While I was writing my book, I discovered a letter by Dwight Eisenhower to a dying veteran of World War II who had terminal cancer. The veteran Robert Biggs wrote to Eisenhower that he felt from his recent speeches the feeling of hedging and a little uncertainty, and that he waited for someone to speak for us and we'll back him completely if the statement is made in truth. And it seemed to me and to Eisenhower that Biggs was sort of suggesting that he would prefer a more authoritarian leader, at least a more heavy-handed leader, someone more like George W. Bush.

And Eisenhower decided to respond to Biggs, when he could've just tossed the letter in the trash can or he could have just issued a canned response. And Eisenhower's response I think was really remarkable and somewhat eerie because at the time he was under attack from the radical right of his day, the John Birch Society, which had named him and many of his cabinet members as communist agents - and Joseph McCarthy. And he wanted to guard his Republican Party and its big tent philosophy against its right flank.

So Eisenhower responded with his vision of the open society, remarking that, you know, the unity that Biggs was asking for was only logical in a military organization, but in a democracy, debate is the breath of life. Eisenhower bemoaned the fact that there were people who had experienced mental stress and burden, who viewed this form of government, democracy, as possibly dispensable, because it places too much pressure on them. And he recommended a book called "The True Believer" by Eric Hoffer - really interesting figure who was a self-educated philosopher, who was a dockworker.
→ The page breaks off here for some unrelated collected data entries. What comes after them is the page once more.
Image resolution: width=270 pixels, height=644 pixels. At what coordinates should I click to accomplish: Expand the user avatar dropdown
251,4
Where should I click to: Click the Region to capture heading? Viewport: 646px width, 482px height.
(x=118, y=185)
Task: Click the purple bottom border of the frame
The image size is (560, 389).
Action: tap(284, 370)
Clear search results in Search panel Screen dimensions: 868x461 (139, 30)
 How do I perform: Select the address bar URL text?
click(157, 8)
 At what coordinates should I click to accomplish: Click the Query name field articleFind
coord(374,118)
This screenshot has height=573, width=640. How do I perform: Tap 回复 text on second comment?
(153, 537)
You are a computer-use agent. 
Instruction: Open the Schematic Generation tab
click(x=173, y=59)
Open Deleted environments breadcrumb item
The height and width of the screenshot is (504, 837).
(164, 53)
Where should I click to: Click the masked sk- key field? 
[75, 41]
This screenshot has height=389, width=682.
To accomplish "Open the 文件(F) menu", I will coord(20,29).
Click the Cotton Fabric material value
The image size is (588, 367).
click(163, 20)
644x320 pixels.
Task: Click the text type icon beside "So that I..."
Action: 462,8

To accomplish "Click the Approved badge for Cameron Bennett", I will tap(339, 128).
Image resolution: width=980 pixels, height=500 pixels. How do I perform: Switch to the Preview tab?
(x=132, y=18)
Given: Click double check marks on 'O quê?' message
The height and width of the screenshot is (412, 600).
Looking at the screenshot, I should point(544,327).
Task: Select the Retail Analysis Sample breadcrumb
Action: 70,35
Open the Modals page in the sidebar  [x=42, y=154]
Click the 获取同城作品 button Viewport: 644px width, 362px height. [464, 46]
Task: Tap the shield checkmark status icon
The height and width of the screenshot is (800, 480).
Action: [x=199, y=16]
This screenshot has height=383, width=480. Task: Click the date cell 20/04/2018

And the central thesis of Hoffer's book, which is an analysis of the mentality of the true believer, is that faith in a holy cause is really a substitute for lost faith in ourselves. And this book was passed down through the Eisenhower family and helped inform Eisenhower as he warned against the rise of the radical right and its influence on the Republican Party. And I included this letter in my book because my book shows the Republican Party ignoring Eisenhower's warning and realizing his worst fears.